- Abbreviation: DZH
- Leader: Marinko Prćić
- Founded: 25 July 2007
- Headquarters: Age Mamužića 5, Subotica
- Ideology: Croat minority interests Vojvodina autonomism
- National affiliation: Coalition for Peace and Tolerance
- Colors: Red White Blue

Website
- dzhweb.org.rs

= Democratic Union of Croats =

Political party in Serbia

The Democratic Union of Croats (Demokratska zajednica Hrvata, Демократска заједница Хрвата, DZH) is a political party in Serbia representing the Croat ethnic minority in the province of Vojvodina.

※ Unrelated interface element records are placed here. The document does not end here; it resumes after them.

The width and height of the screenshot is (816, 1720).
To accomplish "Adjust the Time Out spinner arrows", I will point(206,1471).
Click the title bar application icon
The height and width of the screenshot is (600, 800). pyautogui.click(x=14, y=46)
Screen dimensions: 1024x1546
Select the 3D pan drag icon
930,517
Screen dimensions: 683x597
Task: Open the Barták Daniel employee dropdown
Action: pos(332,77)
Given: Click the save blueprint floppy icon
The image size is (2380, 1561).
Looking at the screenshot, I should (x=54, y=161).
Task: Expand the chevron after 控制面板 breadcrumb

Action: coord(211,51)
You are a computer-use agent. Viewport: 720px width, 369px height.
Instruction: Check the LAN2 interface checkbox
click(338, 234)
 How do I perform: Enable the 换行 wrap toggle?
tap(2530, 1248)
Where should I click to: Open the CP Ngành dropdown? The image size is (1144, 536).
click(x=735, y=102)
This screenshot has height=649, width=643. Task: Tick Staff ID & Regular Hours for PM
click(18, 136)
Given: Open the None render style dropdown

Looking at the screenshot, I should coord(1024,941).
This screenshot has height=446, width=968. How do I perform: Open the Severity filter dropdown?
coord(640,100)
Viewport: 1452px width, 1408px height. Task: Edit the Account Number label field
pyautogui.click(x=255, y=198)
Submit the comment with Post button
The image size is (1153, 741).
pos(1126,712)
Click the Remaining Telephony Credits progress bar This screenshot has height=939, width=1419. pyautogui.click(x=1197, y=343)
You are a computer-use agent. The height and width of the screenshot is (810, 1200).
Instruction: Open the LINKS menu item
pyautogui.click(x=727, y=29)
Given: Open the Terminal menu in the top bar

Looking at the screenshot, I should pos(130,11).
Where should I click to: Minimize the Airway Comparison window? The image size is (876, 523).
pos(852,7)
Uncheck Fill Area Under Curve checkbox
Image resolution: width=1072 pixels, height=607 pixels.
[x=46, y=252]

It was founded on 25 July 2007, and the party seat is in Subotica, Age Mamužića 5 Street. Chronologically, DZH was fourth party of Croats from Serbia and third that emerged from dissatisfied fractions of the Democratic Alliance of Croats in Vojvodina. Party President is Đorđe Čović (since 9 November 2007).

==Participation in elections==
On 25 April 2008, DZH signed an agreement with Hungarian Coalition, in which it supported Hungarian Coalition on Serbian parliamentary elections in 2008.

On Presidential Elections in Serbia in 2008, DZH appealed its members to support Boris Tadić in 2nd electoral round.

On Parliamentary Elections in the autonomous province of Vojvodina in 2008, DZH joined the list Zajedno za Vojvodinu - Nenad Čanak, led by League of Social Democrats of Vojvodina.